- Exercise text:
····················
Friday, January 30, 2009

Writing is therapeutic

For me, atleast. I don't know about you. But after I wrote my post the other night I felt better. Not whole, but better. And thank you to those who have emailed, called, texted, etc. You've provided me with strength, support, and good counsel. I also emailed an extremely long note to someone else...which was even more therapeutic than this blog. And that email prompted a good conversation. So things are progressing in a variety of ways.

There are details that will probably always remain between me and God through all of this. Being the open book that I am, that's hard for me to accept. But it's probably for the best.

I learned last night that I have no clue how to pray. I know my prayers have been answered in the past. I know I only got through some phases of my life because of Him. But I have forgotten how to pray since I left Venezuela 10 years ago. Perhaps part of me doesn't want to open up anymore.

I've felt so overwhelmed the past 10 years, where do I even start? Many times, I'll get on my knees, think about "stuff," and eventually just get back up without even saying a word. I told God last night that I felt like I was talking to myself. I asked if I could talk to an angel so I could carry on a conversation--knowing that He could send one of necessary...but also knowing that it wouldn't happen...but it could. Then I started to scare myself and I backed off my request.

Prayer takes energy. And I haven't had that for years. My emotions are high and I'm fighting them. One of my goals is to figure out how to pray again...and know that my prayers go beyond the ceiling. I'm assuming it will take months or even years. One of those life lessons on endurance.

Through my recent struggles, part of me was hoping the world would come to an end...my life would fall apart...but neither thing happened. And now the really tough part begins--I have to continue moving forward and follow through. Oh...that's right. This is where faith and hope come in to play. Things we're taught all our lives but don't really understand until the devil stares us in the eyes.

Satan was attacking me on all fronts and he knew I was wearing down. God knows. And I'm still weak. But I took some steps yesterday to improve my many situations. Now I have to stick to it.

2 comments:

Laurel said...

i think it helps the rest of us when someone is willing to share their difficult growth experience.

thanks for sharing.

(and call me if you can before you go tomorrow)

tall dad said...

I love you. I love you for being so concerned about you and others. I feel confident that the Lord loves you for some of the same reasons I do. He knows you and will some how let you know he is near.
····················
- Dataset records:
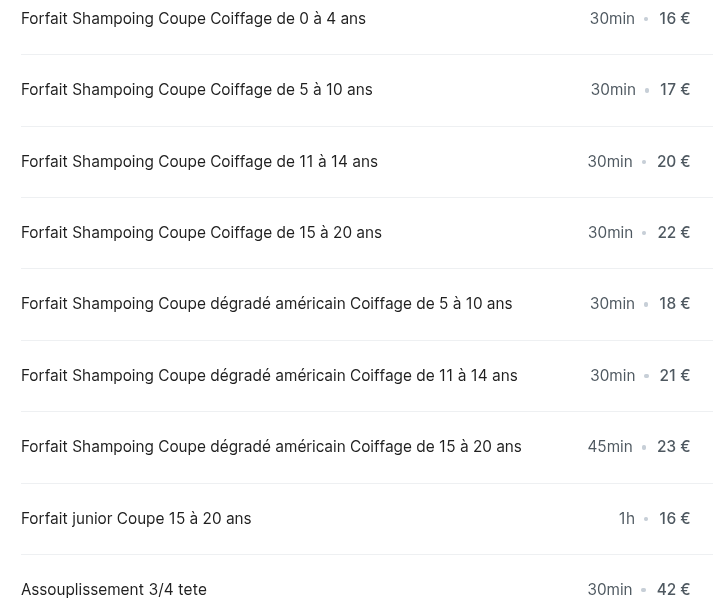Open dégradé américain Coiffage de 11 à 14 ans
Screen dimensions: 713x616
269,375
····················
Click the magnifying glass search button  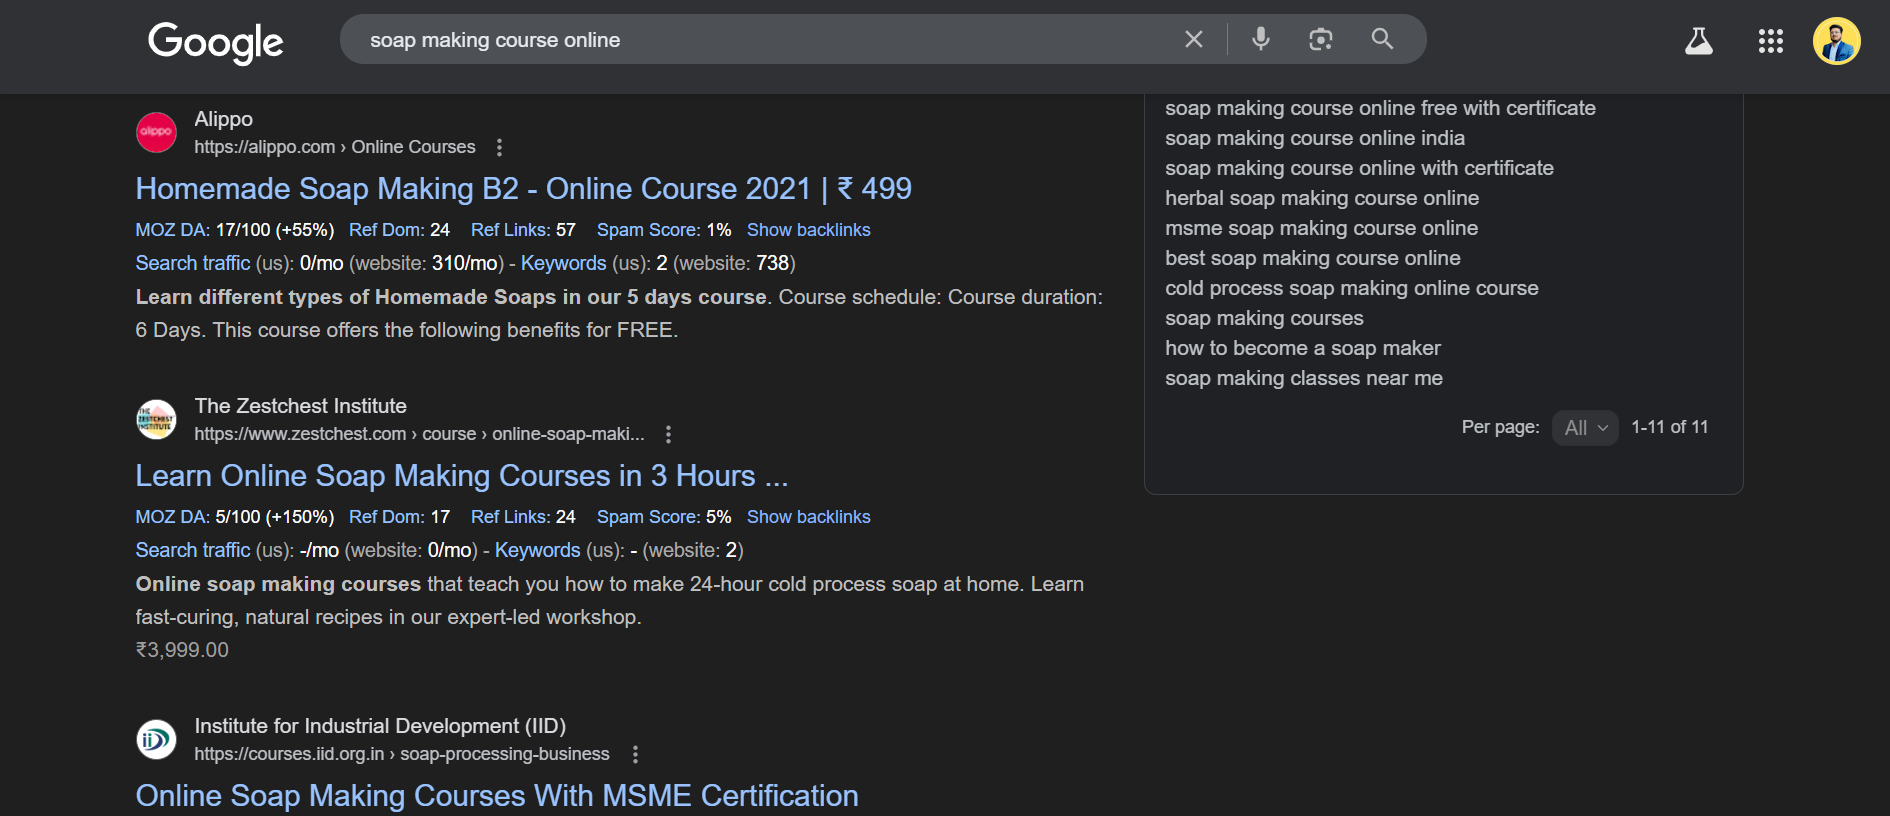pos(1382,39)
····················
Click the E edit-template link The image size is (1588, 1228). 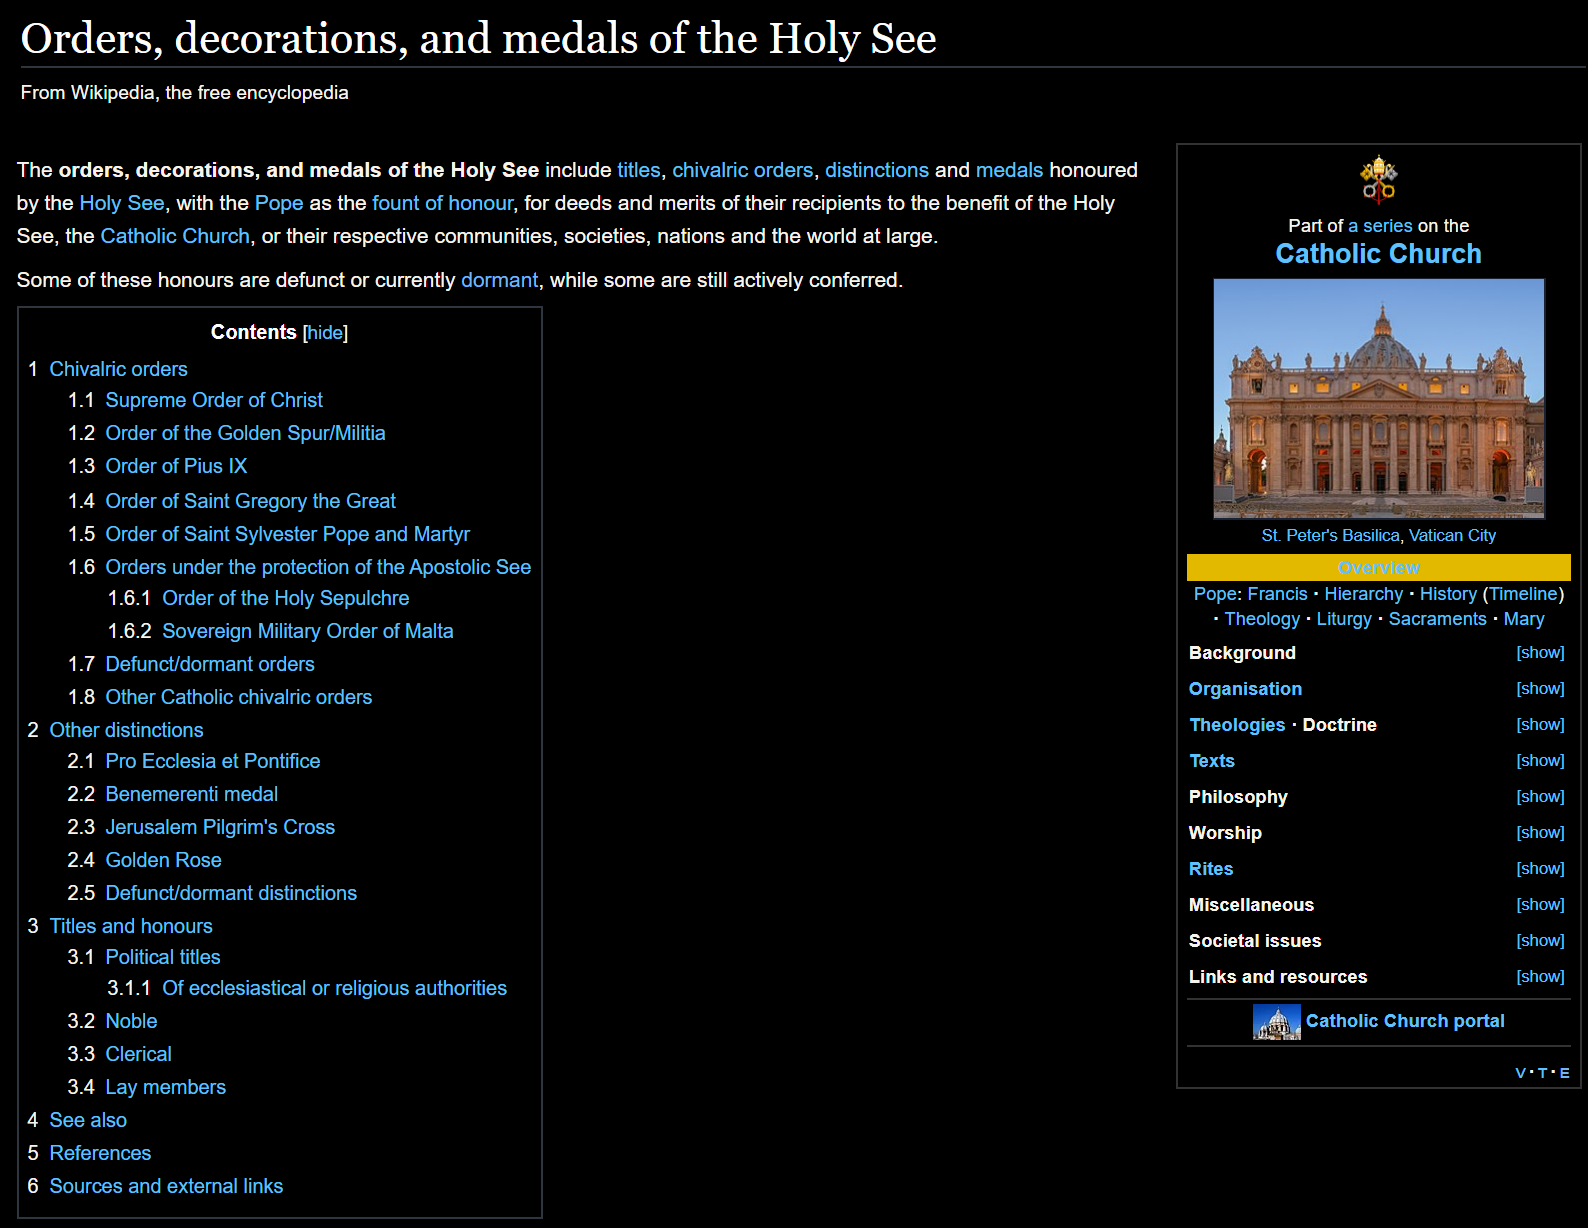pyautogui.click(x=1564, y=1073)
····················
- Task statement:
Shorten the paragraph of the blog post on prayer that begins "Prayer takes energy," keeping its main facts.

- Exercise response:
Prayer takes energy, and I haven't had any for years. While fighting high emotions, I aim to relearn how to pray and to know my prayers go beyond the ceiling. I expect this to take months or even years, a life lesson on endurance.